Die Chã ist ein einzigartiges Mikroklima. Tagsüber absorbiert das schwarze Lavagestein intensive Hitze. Nachts sinkt die Temperatur aufgrund der Höhe (1.700 m) deutlich. Diese tägliche Temperaturschwankung, kombiniert mit mineralreichem Vulkanboden und dem völligen Fehlen von Reblaus (der Rebenkrankheit), ermöglicht es den Reben, ohne Spaliere zu wachsen. Es sind niedrige Büsche, die entlang der Asche kriechen, um sich vor dem Wind zu schützen.

Manecom und Passito

  • Manecom: Dies ist der traditionelle hausgemachte Wein, oft stark, halbsüß und mit hohem Alkoholgehalt (14-15 %). Er ist rau, aber voller Charakter.
  • Chã-Genossenschaft: Vor 2014 produzierte die Genossenschaft raffinierte Weißweine (hauptsächlich aus Moscatel-Trauben) und Rotweine (Preta Tradicional). Die Weißweine sind außergewöhnlich – spritzig, säurehaltig, mit ausgeprägten Noten von Schwefel und Mineralien, die Kenner schätzen.
  • Weinbereitung nach dem Ausbruch: Da das Weingut zerstört war, stellten die Einheimischen zwei Jahre lang Wein in ihren Kellern her. Inzwischen wurde ein neues, modernes Weingut gebaut. Der Kauf einer Flasche “Chã”-Wein ist der beste Weg, die lokale Wirtschaft zu unterstützen.

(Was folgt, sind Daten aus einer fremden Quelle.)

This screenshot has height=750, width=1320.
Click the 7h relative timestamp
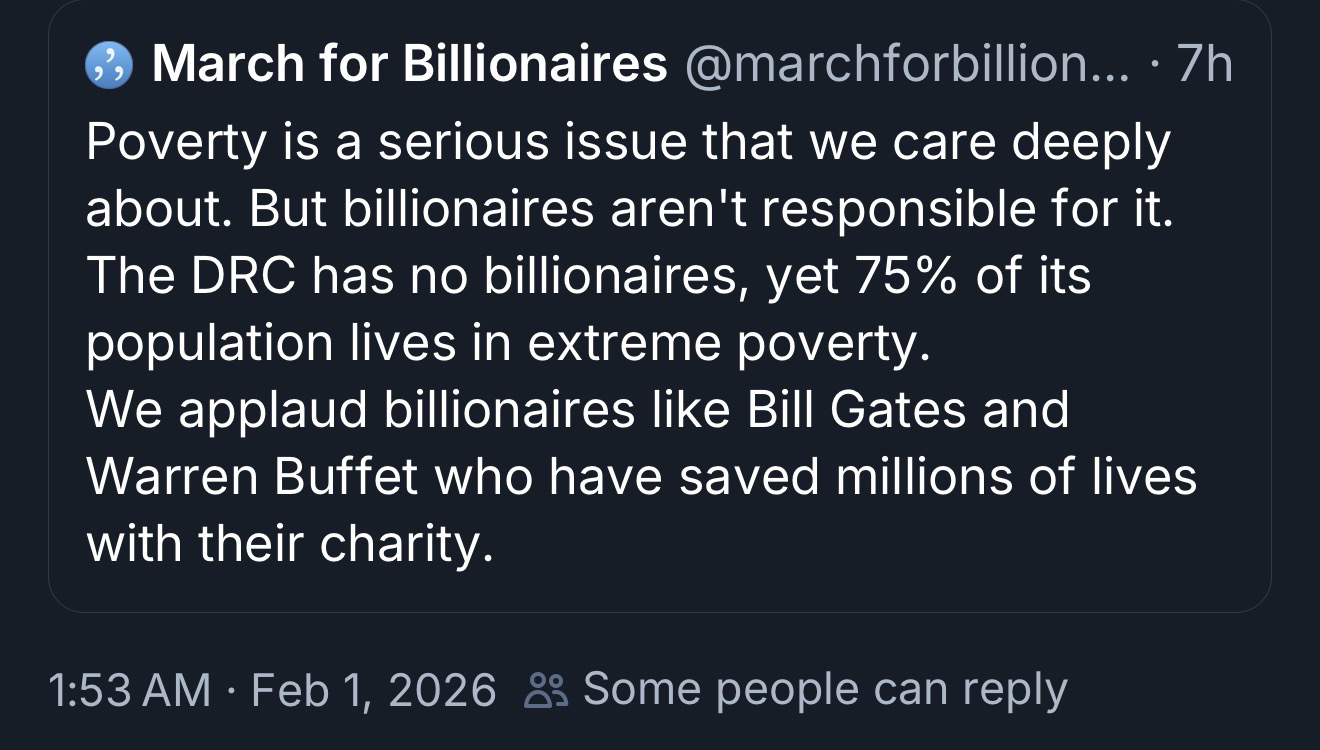[x=1205, y=66]
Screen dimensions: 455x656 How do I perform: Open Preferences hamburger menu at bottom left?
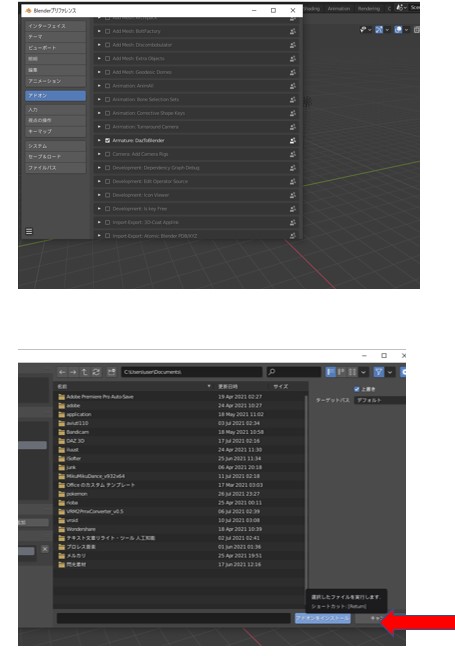point(29,231)
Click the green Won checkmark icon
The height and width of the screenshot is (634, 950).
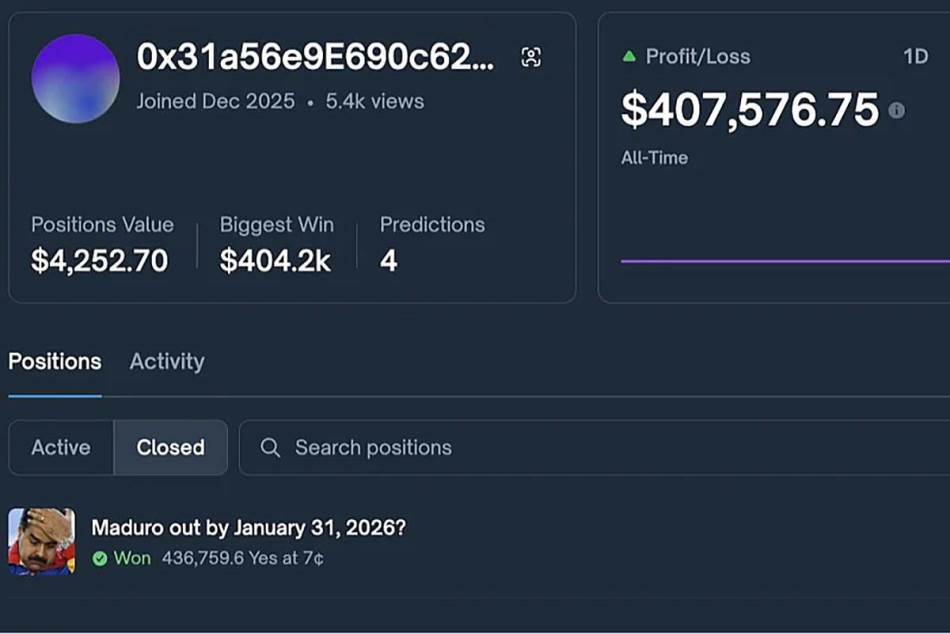coord(100,559)
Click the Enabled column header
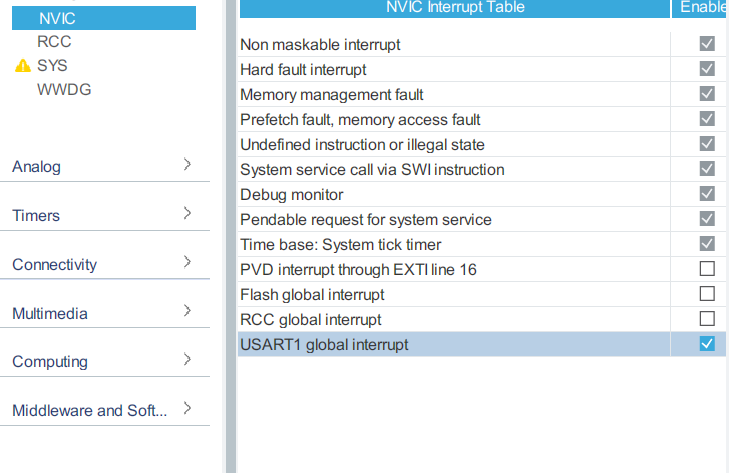 702,8
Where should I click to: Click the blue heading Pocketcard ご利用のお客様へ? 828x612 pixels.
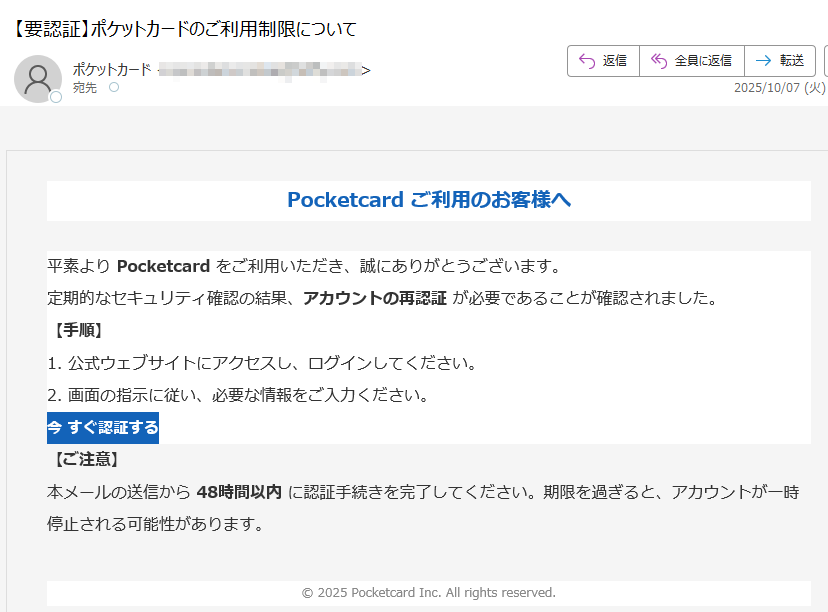(x=428, y=201)
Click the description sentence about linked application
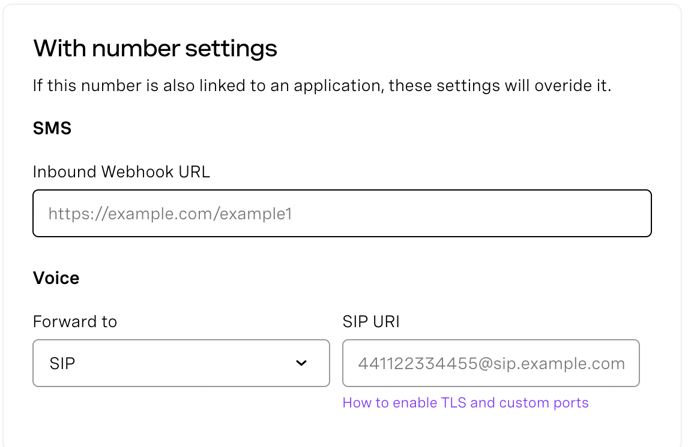Image resolution: width=688 pixels, height=447 pixels. click(322, 86)
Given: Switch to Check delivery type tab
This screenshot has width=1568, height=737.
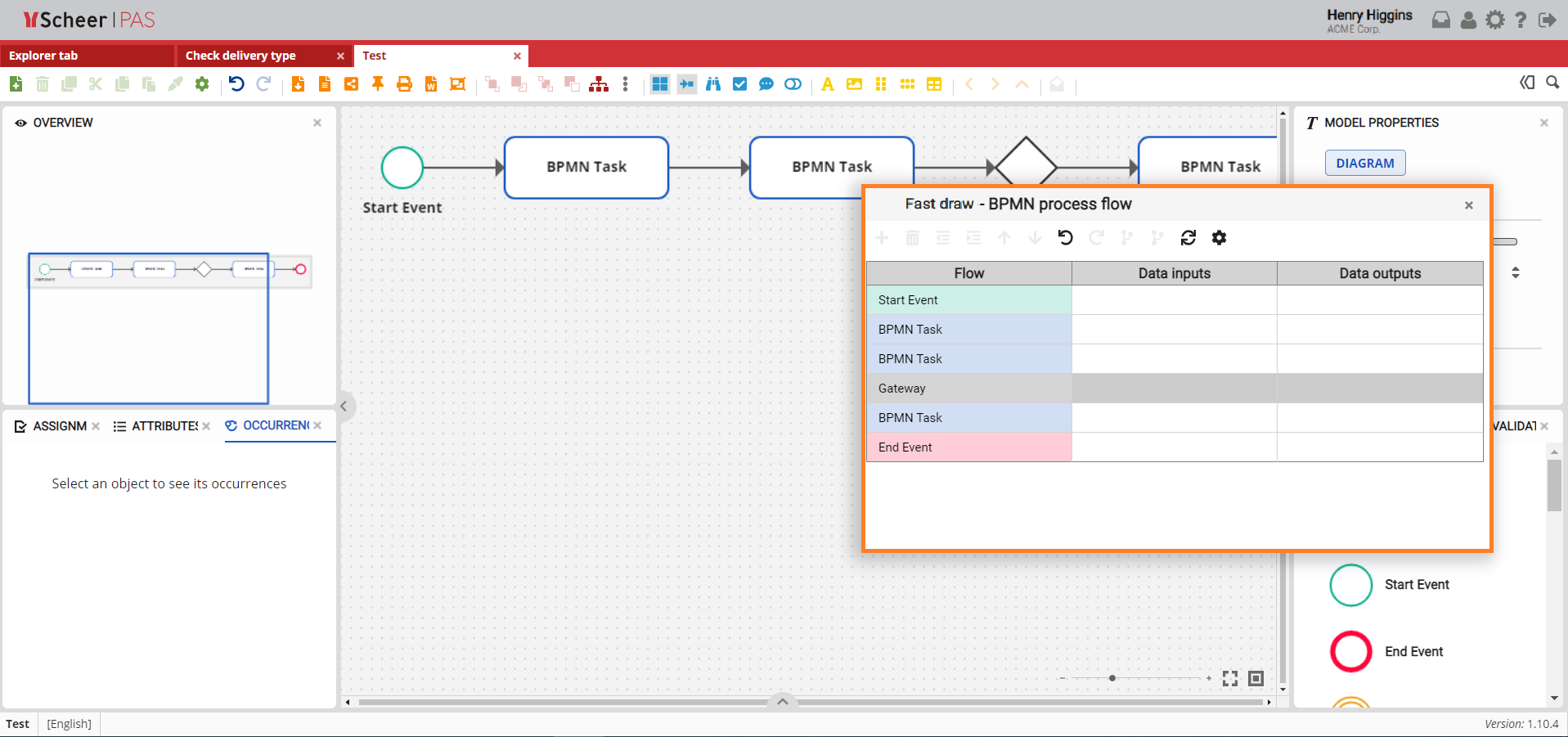Looking at the screenshot, I should (240, 56).
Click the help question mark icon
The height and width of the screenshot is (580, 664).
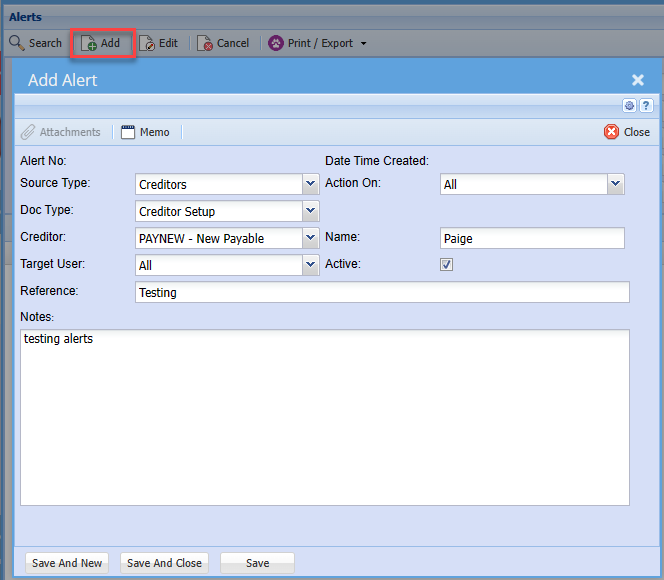coord(646,106)
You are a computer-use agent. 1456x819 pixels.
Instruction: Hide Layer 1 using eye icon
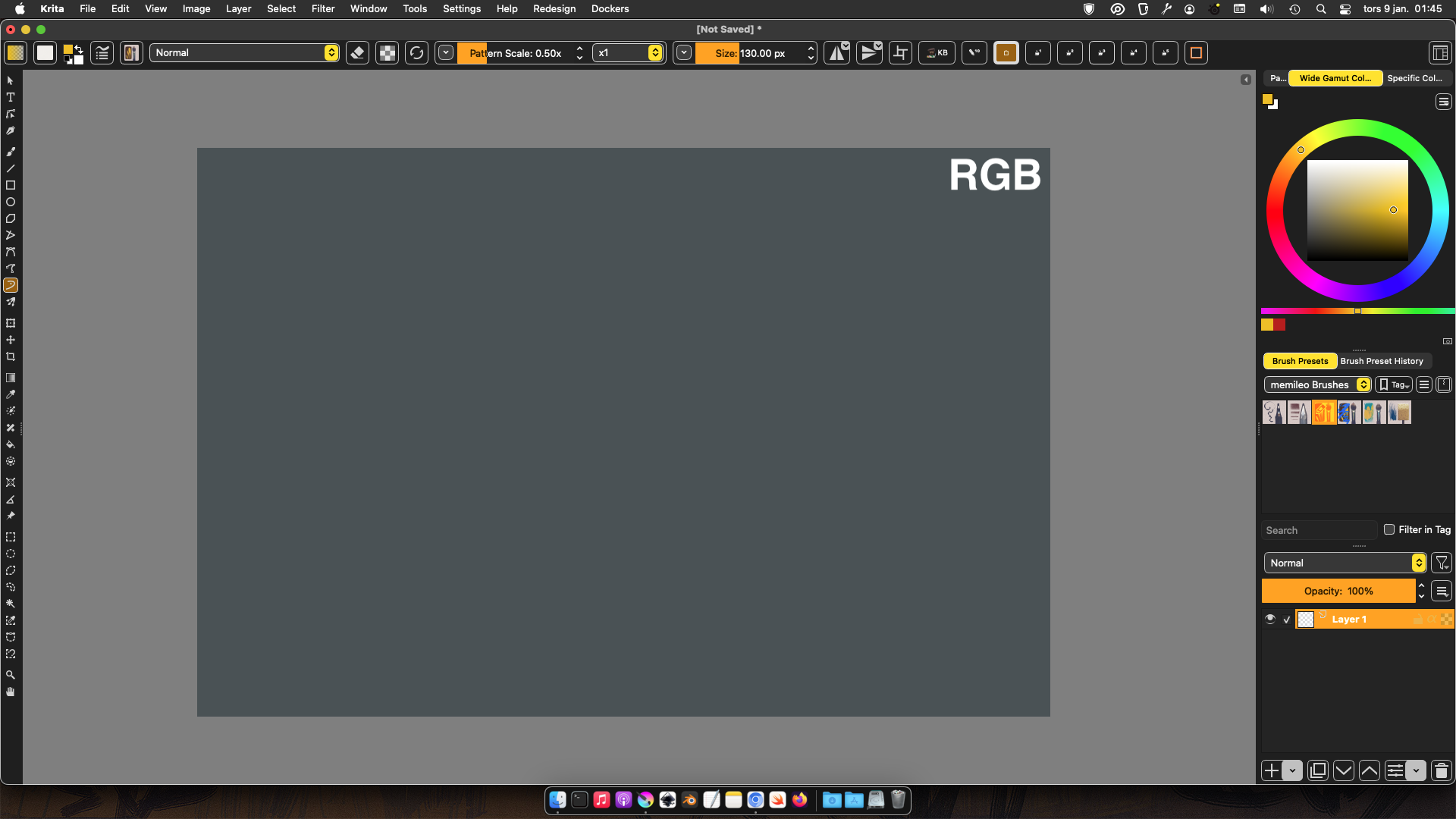coord(1270,619)
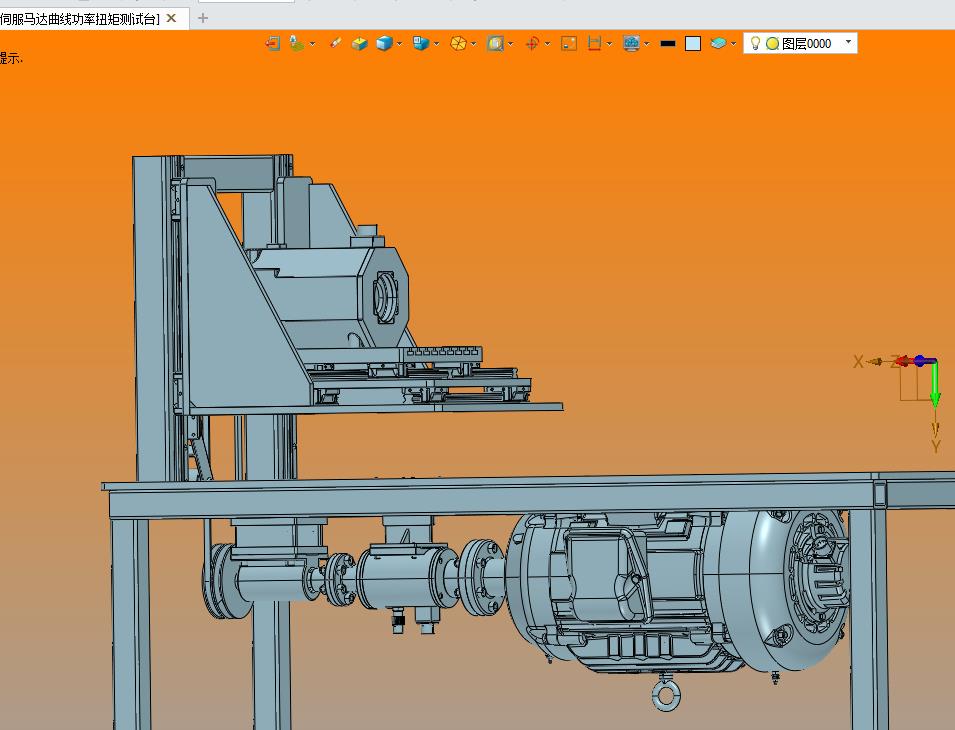Click the black color swatch
This screenshot has height=730, width=955.
pyautogui.click(x=668, y=44)
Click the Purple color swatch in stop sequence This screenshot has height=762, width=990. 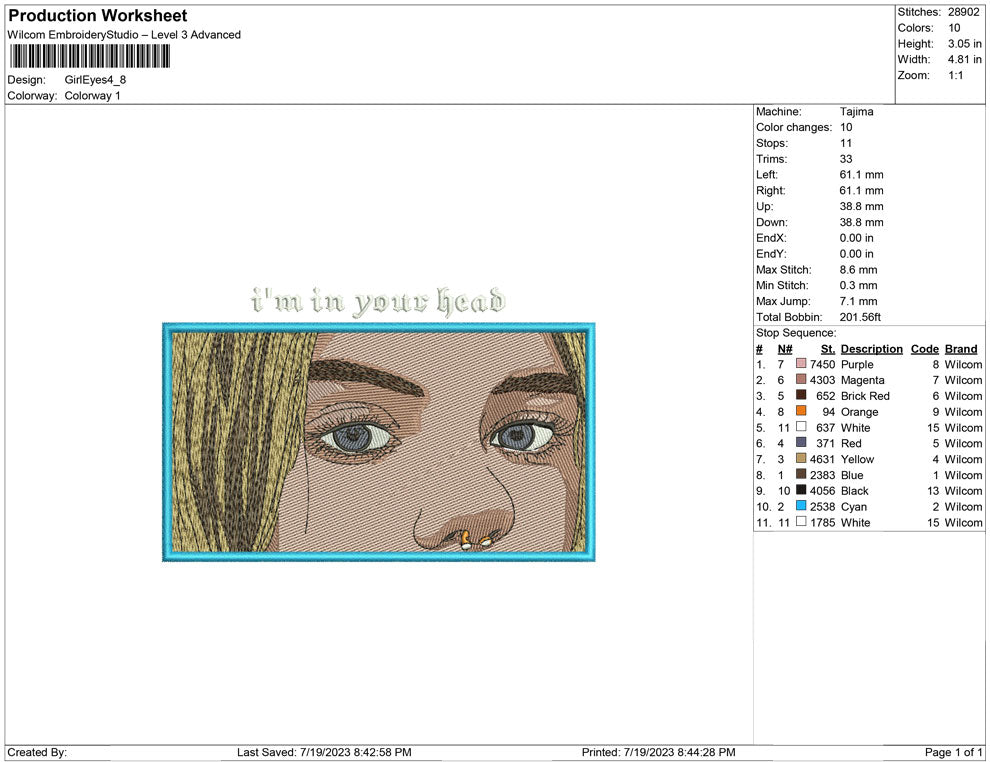point(800,364)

Wanderung zum Gipfel: Der “Rampeh”

Die Besteigung des Pico do Fogo ist das ultimative kapverdische Abenteuer.

Der Aufstieg

Die Wanderung beginnt in Chã das Caldeiras. Sie erfordert einen Führer (gesetzlich vorgeschrieben, um die lokale Wirtschaft zu unterstützen). Der Weg ist steil und unerbittlich und überwindet mehr als 1.000 Höhenmeter auf losem Geröll.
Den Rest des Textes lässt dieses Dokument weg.